Kulturelle Überforderung
Eine Studie des Soziologen Holger Lengfeld hat 2017 die These widerlegt, dass es sich bei AfD-Wählern vor allem um wirtschaftlich Abgehängte und Menschen aus prekären Verhältnissen handeln würde. AfD-Anhänger kommen aus allen Schichten und gerade auch aus der bürgerlichen Mitte. Die Spaltung verläuft nicht zwischen Privilegierten und Abgehängten, sondern ist eher kultureller Natur. Die Trennlinie verläuft zwischen jenen, die für eine offene, liberale, heterogene Gesellschaft eintreten und den "kulturellen Moderniserungsverlierern". Also jenen, die sich im Zuge der Liberalisierung nahezu aller Lebensbereiche abgehängt fühlen, die sich mehr Staat, Ordnung und eine kulturell homogene Bevölkerung wünschen. Gleichzeitig gibt es gerade in den neuen Bundesländern ein besonderes Misstrauen gegen staatliche Bevormundung.

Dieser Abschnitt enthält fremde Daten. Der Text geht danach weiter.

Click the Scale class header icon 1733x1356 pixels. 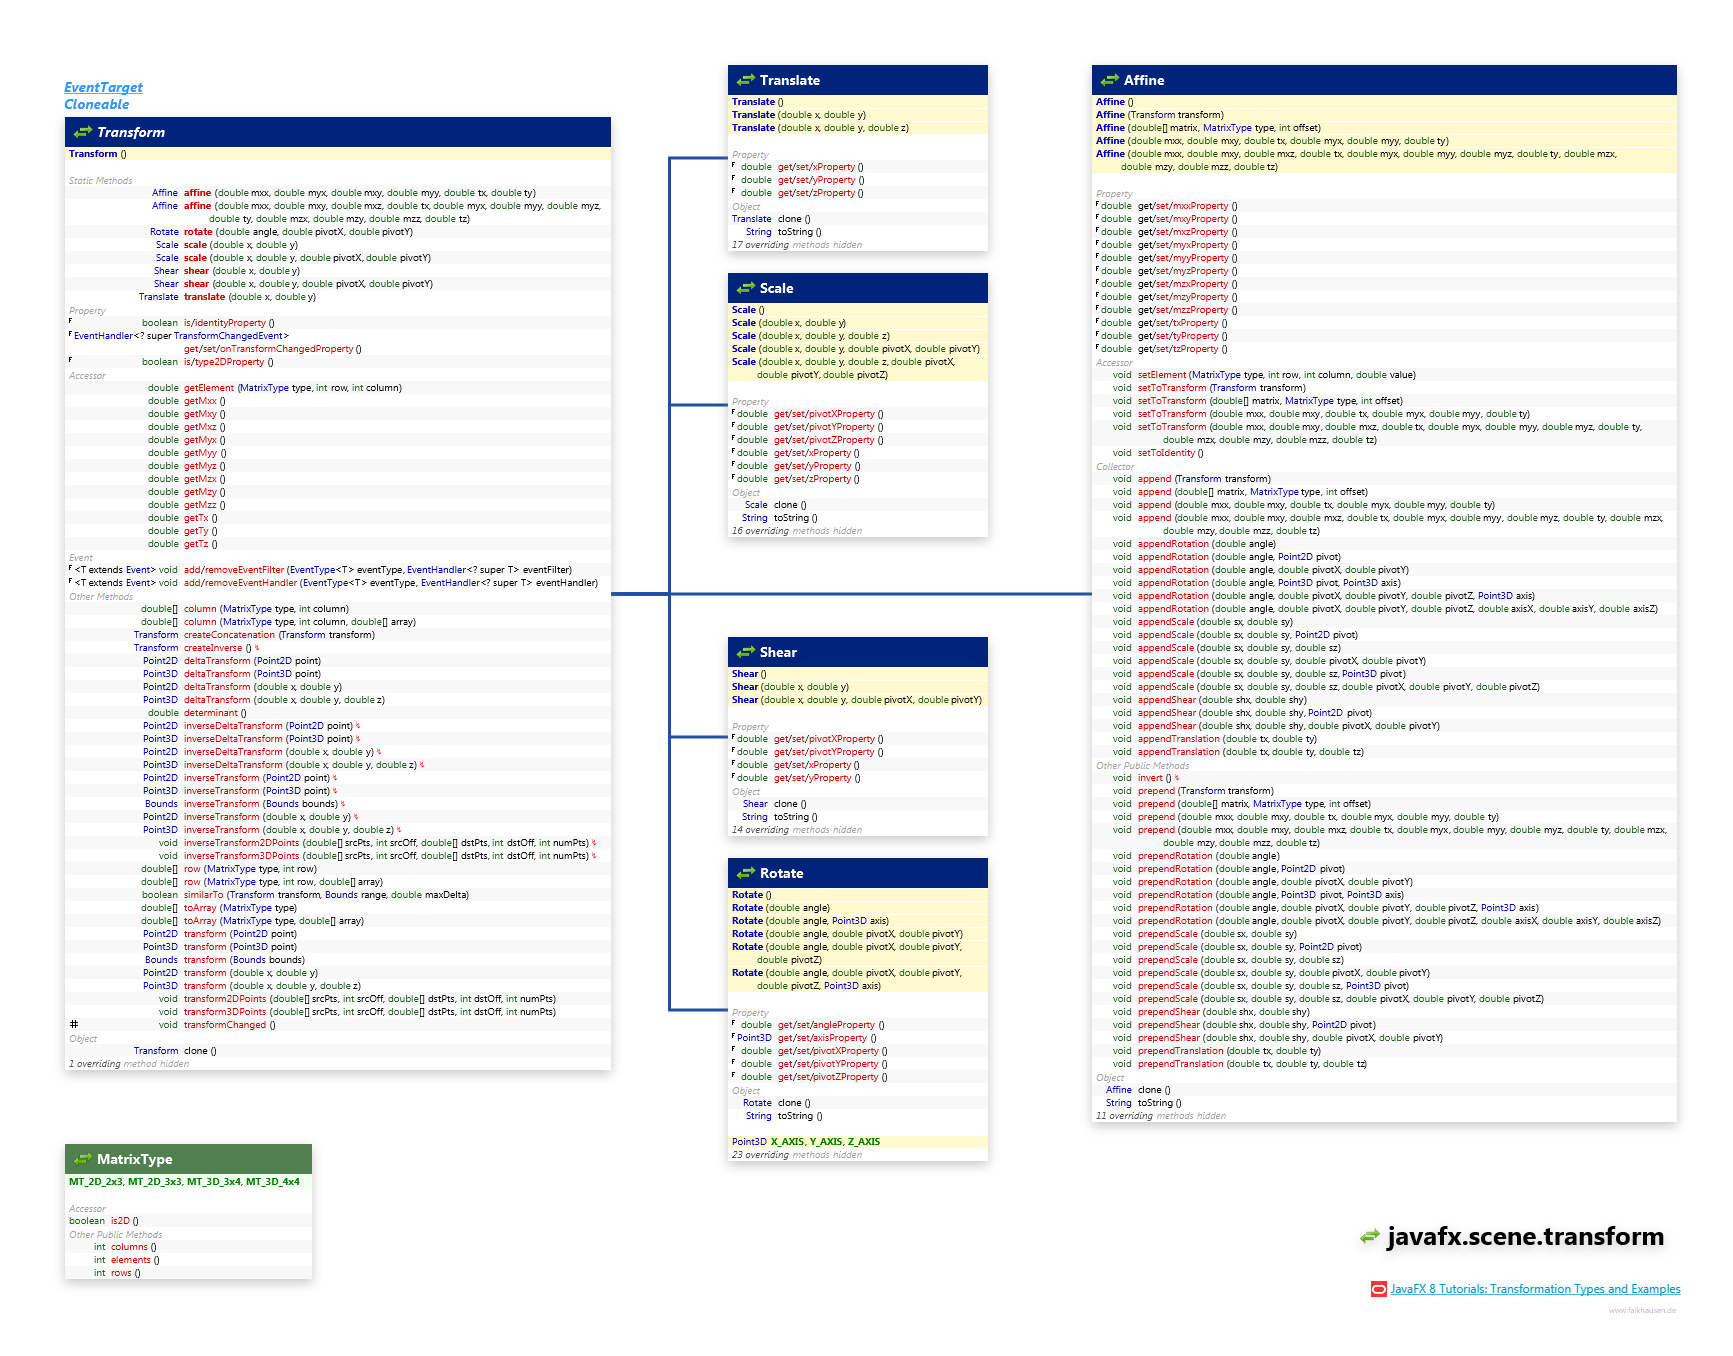click(x=745, y=288)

Das kulturelle Unbehagen, eine Distanz zur Demokratie, thematisiert auch die sächsische Staatsministerin für Gleichstellung und Integration Petra Köpping (SPD) in ihrem Buch "Integriert doch erst mal uns". Gerade in den neuen Bundesländern seien Kränkungen in Folge der Nachwendejahre auch bei denen geblieben, denen es eigentlich wirtschaftlich gut gehe.
Was also tun? Welche Fehler die anderen Parteien jetzt auf keinen Fall tun sollten:
"Es wäre ein Fehler, sich jetzt voll auf Migrations- und Integrationspolitik zu konzentrieren. Dabei gewinnen immer die anderen“, sagt der Politikwissenschaftler Arzheimer. Das zeige gerade der Blick auf Länder, die genau das versucht hätten. Er empfiehlt:
"Nicht in Panik ausbrechen und nur noch auf die AfD schauen."
Denn: Man dürfe diese Entwicklung auch nicht überschätzen. "Was man machen kann, klingt völlig banal, ist gute Politik", sagt der Politikwissenschaftler. Außerdem müsse man herausstellen, dass beispielsweise Sachsen in vielerlei Hinsicht auch eine Erfolgsgeschichte sei. "Es steht wirtschaftlich gut da und hat eine interessante Hochschul- und Forschungslandschaft."
Und: Sollte die Europawahl ein Stimmungstest für die anstehenden Landtagswahlen gewesen sein, dann drohen im September in Sachsen und Brandenburg blaue Verhältnisse.